SOURCE |
....................

[R] Help with merge function

arun smartpink111 at yahoo.com
Fri Apr 26 22:43:26 CEST 2013


Hi,

Check whether this works.

Lines1<-readLines("NS_update.txt")
x1<-read.table(text=gsub('\"',"",Lines1),sep=",",header=TRUE,stringsAsFactors=FALSE)
 x2<- read.table("data.txt",sep="",header=TRUE,stringsAsFactors=FALSE,fill=TRUE)
 dim(x2)
#[1] 34577   189
library(plyr) 
 res<- join(x1,x2,type="right")
#Joining by: State_Prov, Shape_name, bob2009, bob2010, red2009, red2010, coy2009, coy2010, lyn2009, lyn2010
 dim(res)
#[1] 34577   193

 res2<- merge(x1,x2,all.y=TRUE)
 dim(res2)
#[1] 34577   193
A.K.





________________________________
From: Catarina Ferreira <catferreira at gmail.com>
To: arun <smartpink111 at yahoo.com> 
Sent: Friday, April 26, 2013 4:20 PM
Subject: Re: [R] Help with merge function



here they are. As you see the NS_update is data for only 1 province and I want it to add this data to the bigger file (data), merging the common columns and adding the new columns. But what it is doing is duplicating the rows in the bigger file that correspond to NS_update, as well as creating the new columns (this is ok).




On Fri, Apr 26, 2013 at 4:16 PM, arun <smartpink111 at yahoo.com> wrote:

You can send the files. 
>
>
>
>
>
>
>
>________________________________
>From: Catarina Ferreira <catferreira at gmail.com>
>To: arun <smartpink111 at yahoo.com>
>Sent: Friday, April 26, 2013 4:15 PM
>
>Subject: Re: [R] Help with merge function
>
>
>
>is it ok if I send you the files, it's probably better for you to understand me. It didn't work on my files.
>
>
>
>
>On Fri, Apr 26, 2013 at 4:12 PM, arun <smartpink111 at yahoo.com> wrote:
>
>Hi,
>>
>> I am not sure what is the problem.  I used the datasets your provided "x1" and "x2".  I got the result that was shown in the output your desired.
>>Are you saying that this didn't worked in your original dataset or the one your provided?  In that case, could you dput(dataset,20)?

....................

MATERIAL |

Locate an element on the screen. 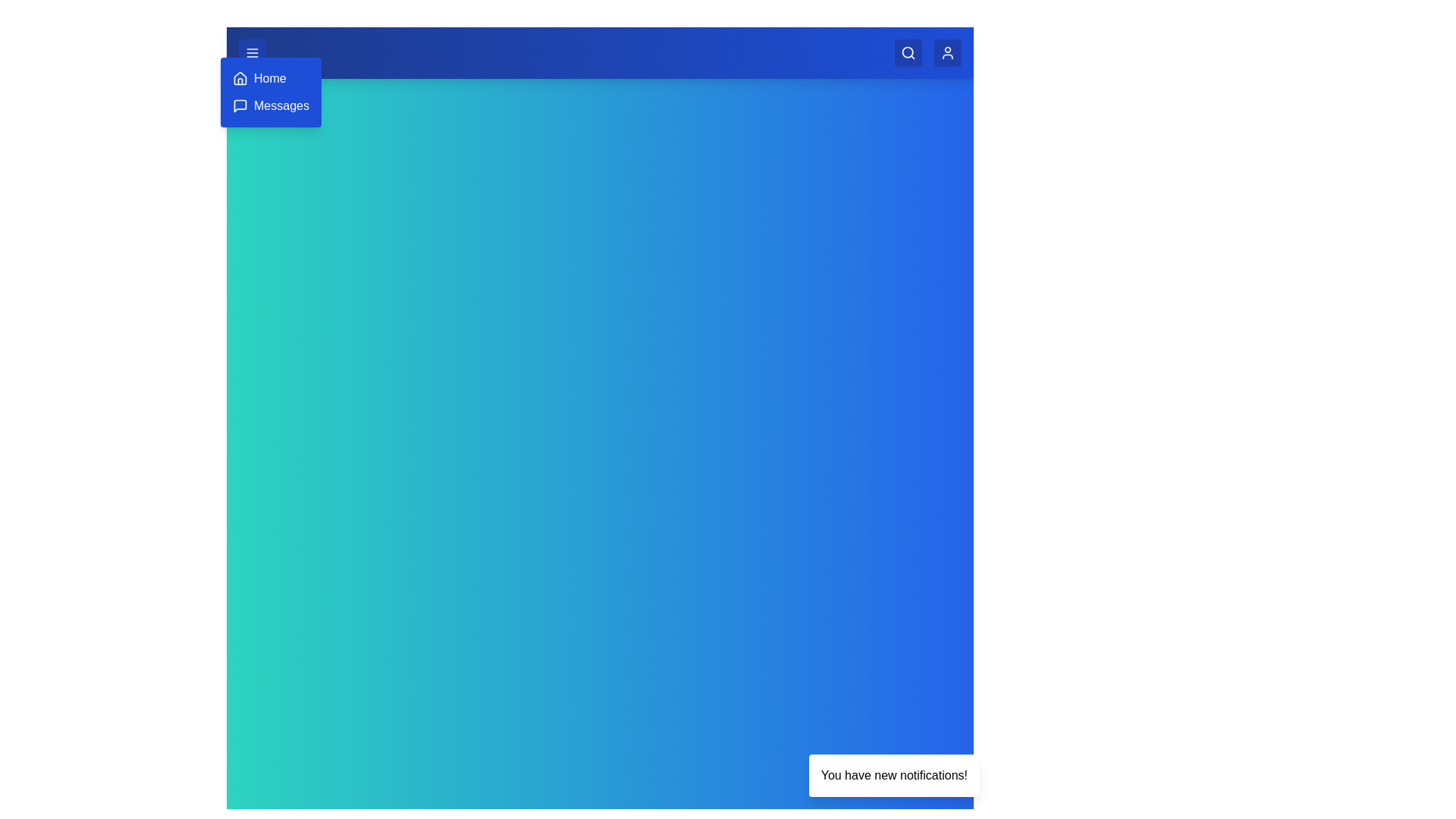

....................

WRITTEN TASKS |
1) Reproduce the part of the merge function thread starting with "x2<- read.tabl" and going on through "res2<- merge(x1,x2,all.y=TRUE)".
2) In the R code of the merge function thread, which object names receive a value through the "<-" operator?
The data above were drawn from a separate source.

TASK RESPONSES |
1)
x2<- read.table("data.txt",sep="",header=TRUE,stringsAsFactors=FALSE,fill=TRUE)
 dim(x2)
#[1] 34577   189
library(plyr) 
 res<- join(x1,x2,type="right")
#Joining by: State_Prov, Shape_name, bob2009, bob2010, red2009, red2010, coy2009, coy2010, lyn2009, lyn2010
 dim(res)
#[1] 34577   193

 res2<- merge(x1,x2,all.y=TRUE)

2) Lines1, x1, x2, res, res2